A few days later, the correspondent of the New York Tribune, after mentioning President Johnson’s interview with the delegation of colored people headed by Frederick Douglass and George T. Downing, wrote:—

“As to Mr. Sumner’s grand vindication of the fundamental principles underlying republicanism, it is unnecessary to repeat what has been said of the immediate effect it produced upon those who listened to it,—of the overcrowded galleries, the silent attention of the Senate, the members of the House who had left their own seats and eagerly thronged the floor of the Senate Chamber.… And even now, since the sound has died away and there has been ample time for searching criticism, you can hear men who are not in the habit of following Mr. Sumner’s views of policy say with heartfelt satisfaction, it was a grand speech, worthy of the Senate, worthy of the cause it defended, worthy of this Republic. I have hardly seen a Republican here who was not as proud of it as if he had made it himself. Even Mr. Sumner’s opponents, the Democrats of the Senate and the House, yielded to it the tribute of their respect. That respect will go all over this country, and even beyond its boundaries; and while no thinking man in this Republic will take it up without feeling the irresistible weight of its logic and the ennobling power of its sentiments, it will abroad do more honor to American republicanism than any public act since the decree of Emancipation.”

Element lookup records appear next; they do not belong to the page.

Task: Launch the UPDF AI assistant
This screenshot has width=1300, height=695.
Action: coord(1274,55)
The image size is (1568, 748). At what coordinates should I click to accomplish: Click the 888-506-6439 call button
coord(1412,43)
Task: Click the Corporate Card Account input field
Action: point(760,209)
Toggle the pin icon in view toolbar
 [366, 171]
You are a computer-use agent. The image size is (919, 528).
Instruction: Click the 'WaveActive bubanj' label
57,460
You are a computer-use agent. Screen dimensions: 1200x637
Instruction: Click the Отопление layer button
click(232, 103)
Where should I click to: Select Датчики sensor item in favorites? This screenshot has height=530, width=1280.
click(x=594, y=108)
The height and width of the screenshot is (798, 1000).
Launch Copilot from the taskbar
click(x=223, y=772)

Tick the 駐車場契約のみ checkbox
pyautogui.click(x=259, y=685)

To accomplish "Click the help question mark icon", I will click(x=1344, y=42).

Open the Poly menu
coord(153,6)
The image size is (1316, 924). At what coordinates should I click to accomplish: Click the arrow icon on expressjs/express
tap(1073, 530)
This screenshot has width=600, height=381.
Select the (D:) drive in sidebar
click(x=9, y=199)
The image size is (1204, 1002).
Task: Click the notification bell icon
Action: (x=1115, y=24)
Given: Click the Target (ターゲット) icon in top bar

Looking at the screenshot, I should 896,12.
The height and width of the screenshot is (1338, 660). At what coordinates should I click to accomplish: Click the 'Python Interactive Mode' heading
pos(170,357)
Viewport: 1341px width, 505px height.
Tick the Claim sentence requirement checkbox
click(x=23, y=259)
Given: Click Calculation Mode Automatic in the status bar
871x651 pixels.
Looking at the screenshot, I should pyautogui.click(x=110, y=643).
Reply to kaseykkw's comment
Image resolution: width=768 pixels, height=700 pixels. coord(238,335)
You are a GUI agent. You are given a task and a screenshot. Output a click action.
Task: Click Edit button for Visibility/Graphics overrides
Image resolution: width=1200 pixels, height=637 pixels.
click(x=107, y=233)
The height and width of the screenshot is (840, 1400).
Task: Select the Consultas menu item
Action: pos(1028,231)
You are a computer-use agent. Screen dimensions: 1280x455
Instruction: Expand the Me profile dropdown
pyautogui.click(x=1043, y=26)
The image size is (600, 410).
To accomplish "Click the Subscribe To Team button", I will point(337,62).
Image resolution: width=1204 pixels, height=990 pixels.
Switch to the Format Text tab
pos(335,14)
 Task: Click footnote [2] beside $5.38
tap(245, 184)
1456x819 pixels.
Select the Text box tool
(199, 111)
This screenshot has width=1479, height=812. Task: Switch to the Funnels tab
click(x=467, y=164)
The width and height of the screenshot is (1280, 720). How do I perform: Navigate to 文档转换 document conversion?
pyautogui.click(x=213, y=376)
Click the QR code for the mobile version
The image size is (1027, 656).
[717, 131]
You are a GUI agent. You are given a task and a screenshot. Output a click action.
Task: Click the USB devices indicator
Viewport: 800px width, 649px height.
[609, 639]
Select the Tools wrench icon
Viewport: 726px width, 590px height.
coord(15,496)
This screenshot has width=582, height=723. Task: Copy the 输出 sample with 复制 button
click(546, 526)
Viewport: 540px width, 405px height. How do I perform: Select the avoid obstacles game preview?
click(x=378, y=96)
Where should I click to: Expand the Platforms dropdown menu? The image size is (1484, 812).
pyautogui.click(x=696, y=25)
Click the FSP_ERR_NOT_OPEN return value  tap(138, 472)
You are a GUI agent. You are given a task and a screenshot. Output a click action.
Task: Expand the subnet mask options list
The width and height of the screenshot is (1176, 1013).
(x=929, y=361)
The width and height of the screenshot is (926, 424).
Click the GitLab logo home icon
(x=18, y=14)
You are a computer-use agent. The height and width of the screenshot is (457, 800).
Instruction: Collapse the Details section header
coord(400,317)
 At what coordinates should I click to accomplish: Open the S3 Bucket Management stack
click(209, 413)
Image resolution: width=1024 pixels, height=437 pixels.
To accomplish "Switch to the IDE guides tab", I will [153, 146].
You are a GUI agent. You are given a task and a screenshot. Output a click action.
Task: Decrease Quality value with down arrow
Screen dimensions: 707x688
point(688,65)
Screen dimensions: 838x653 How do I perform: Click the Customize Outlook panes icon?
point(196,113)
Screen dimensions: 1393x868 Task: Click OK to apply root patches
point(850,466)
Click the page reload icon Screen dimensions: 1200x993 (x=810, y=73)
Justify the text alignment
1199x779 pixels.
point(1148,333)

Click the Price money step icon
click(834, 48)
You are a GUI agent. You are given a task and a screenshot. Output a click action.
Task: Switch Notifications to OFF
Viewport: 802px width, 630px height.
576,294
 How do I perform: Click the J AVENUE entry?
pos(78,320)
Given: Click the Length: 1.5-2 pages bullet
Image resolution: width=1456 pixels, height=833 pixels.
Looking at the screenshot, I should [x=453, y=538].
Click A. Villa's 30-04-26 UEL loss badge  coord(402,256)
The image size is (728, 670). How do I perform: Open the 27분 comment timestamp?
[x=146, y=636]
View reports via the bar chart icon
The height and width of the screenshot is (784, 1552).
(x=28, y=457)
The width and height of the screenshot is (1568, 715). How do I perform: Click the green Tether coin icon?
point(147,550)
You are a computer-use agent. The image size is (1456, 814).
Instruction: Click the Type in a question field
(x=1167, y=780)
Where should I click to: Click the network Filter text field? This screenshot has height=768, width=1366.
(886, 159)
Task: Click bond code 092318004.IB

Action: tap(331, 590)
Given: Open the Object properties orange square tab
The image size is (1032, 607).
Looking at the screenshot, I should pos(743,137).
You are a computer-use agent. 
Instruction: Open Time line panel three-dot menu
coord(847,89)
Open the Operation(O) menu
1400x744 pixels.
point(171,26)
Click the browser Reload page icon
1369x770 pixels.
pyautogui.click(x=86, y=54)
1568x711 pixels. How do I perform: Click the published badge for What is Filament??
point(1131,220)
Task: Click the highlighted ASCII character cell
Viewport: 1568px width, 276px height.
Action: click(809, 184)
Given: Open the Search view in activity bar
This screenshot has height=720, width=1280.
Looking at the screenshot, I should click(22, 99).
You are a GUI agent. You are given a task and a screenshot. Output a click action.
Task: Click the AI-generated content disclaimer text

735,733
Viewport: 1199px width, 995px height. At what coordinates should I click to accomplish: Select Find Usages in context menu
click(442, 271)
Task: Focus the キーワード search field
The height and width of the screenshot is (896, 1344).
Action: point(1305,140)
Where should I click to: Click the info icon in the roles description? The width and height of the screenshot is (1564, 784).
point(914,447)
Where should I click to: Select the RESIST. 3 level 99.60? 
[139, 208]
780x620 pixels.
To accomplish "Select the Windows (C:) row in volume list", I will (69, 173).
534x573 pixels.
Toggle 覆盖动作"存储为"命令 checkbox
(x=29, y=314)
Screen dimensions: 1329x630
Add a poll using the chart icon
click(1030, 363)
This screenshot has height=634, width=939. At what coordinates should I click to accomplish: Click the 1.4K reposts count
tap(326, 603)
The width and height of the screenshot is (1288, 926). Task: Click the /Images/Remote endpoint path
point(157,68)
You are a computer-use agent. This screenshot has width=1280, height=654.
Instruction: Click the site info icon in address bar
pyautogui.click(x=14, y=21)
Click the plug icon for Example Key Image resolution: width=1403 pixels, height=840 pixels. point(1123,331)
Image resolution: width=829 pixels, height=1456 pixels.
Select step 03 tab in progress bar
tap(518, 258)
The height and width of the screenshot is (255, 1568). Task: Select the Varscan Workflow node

The correspondent of the New Orleans Tribune wrote:—

“You will of course give to your readers the great speech of Senator Sumner. His speech is one of the best ever delivered in the Senate, and it was delivered in the greatest of causes,—that of Human Liberty. It differs from the tone so common among so-called ‘Democratic’ orators for years past, both North and South, inasmuch as it contained neither abusive, personal, nor vindictive language. But it was calm, manly, dignified,—full of the subject in hand, treating it with frankness,—alluding to the opposite view with fairness, and even respect, while showing up their errors and weaknesses as one would those of a wayward child. For historical and legal research, critical analysis, and logical argument, it is unsurpassed. Concise, pithy, full of effective and happy illustrations, it was admirably conceived and presented.”

The correspondent of the Richmond Republic, with equal appreciation, but less faith, wrote:—

“In the Senate, the day was devoted to Sumner. He began speaking about one o’clock, and concluded his exhaustive argument in an hour and forty minutes. The burden of the whole of it was the absolute political and civil equality of all men, and his peroration was a loftier flight of majestic eloquence than the Senate has heard since the best days of Clay and Webster. While very few agree with Sumner in the present practicability of his ideas, and still fewer indorse them at all as tenets of political faith, yet there is but one opinion of the speech he has been making for two days,—that, simply as a monument of laborious research and good English, it is unsurpassed. When he concluded to-night, the densely crowded galleries could not be restrained, and burst out into vehement applause; but it was a tribute to the grandly classical language in which his ideas were clothed, and not to the ideas themselves. Charles Sumner may possibly be a patriot, but he is certainly a political philanthropist, and as such there is no probability that he will live to see his tenets practically enforced in the legislation of the country.”